Teresa Flores is an inaugural Artist-in-Residence for the Dolores Huerta Foundation. Her drawings, paintings, videos, and social practice projects have been featured in Alta Journal, The New Yorker and NPR and presented at Los Angeles County Museum of Art, Spike Art Quarterly in Berlin and Galería de la Raza in San Francisco. Flores has also exhibited with Dominique Gallery, Espacio 1839, and has been a featured artist in the annual Venice Family Clinic Art Walk and Auction. Her work has also been featured in online exhibitions and auctions on Artsy.net. Flores studied drawing and painting at Fresno State, home of the feminist art movement, before receiving her Public Practice MFA from Otis College of Art and Design, where she earned the recognition of Outstanding Alumni. Flores lives and works in East LA.

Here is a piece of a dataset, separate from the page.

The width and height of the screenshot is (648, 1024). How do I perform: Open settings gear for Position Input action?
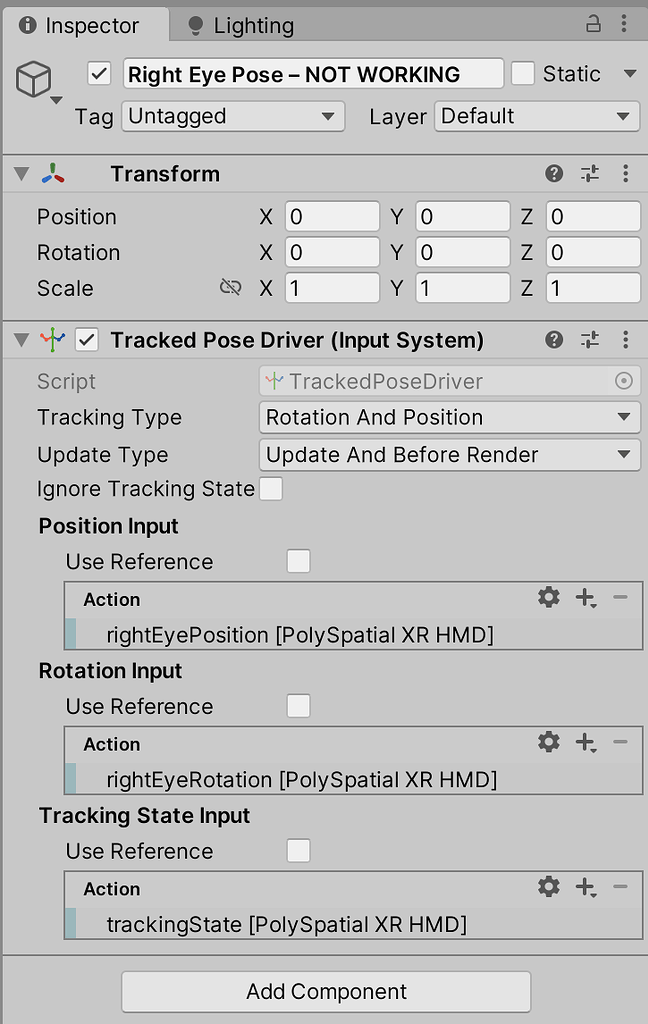click(x=548, y=597)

The theme is inspired by the LA Phil’s program which includes Brazilian composer Heitor Villa-Lobos and Mexican composer Silvestre Revueltas. The program also includes Gabriela Ortiz’s Yanga, which features African instruments that arrived in Latin America hundreds of years ago and continue to shape the sound of Latin American music today.
The 5-7' tier altar will include traditional elements like cempasuchil, pan de muerto, candles (flameless), and photos as well as items specific to the composers like instruments, batons, sheet music, record players, vinyls, CDs, cassettes, and other musical ephemera. Honored composers will include Heitor Villa-Lobos, Silvestre Revueltas, Chiquinha Gonzaga, and others as informed by the LA Philharmonic community.
Flores’s altar will be about 6 feet high and at the staircase landing that overlooks BP Hall. We plan to feature Flores’s work at Grand Avenue Arts: All Access on October 19 and have it up through November 3 as well as work with her for a craft/workshop at Grand Avenue Arts titled Día de Los Muertos Nichos featuring palm-sized frames decorated with florals, flourishes, and craft elements. This workshop will take place from 1:30pm – 3:30pm and be open to attendees for free as part of our offerings. This will also serve as a promotional opportunity for us to promote the Día de Los Muertos with Dudamel concerts and for Flores to engage with the patrons coming out to enjoy a day of music and the arts.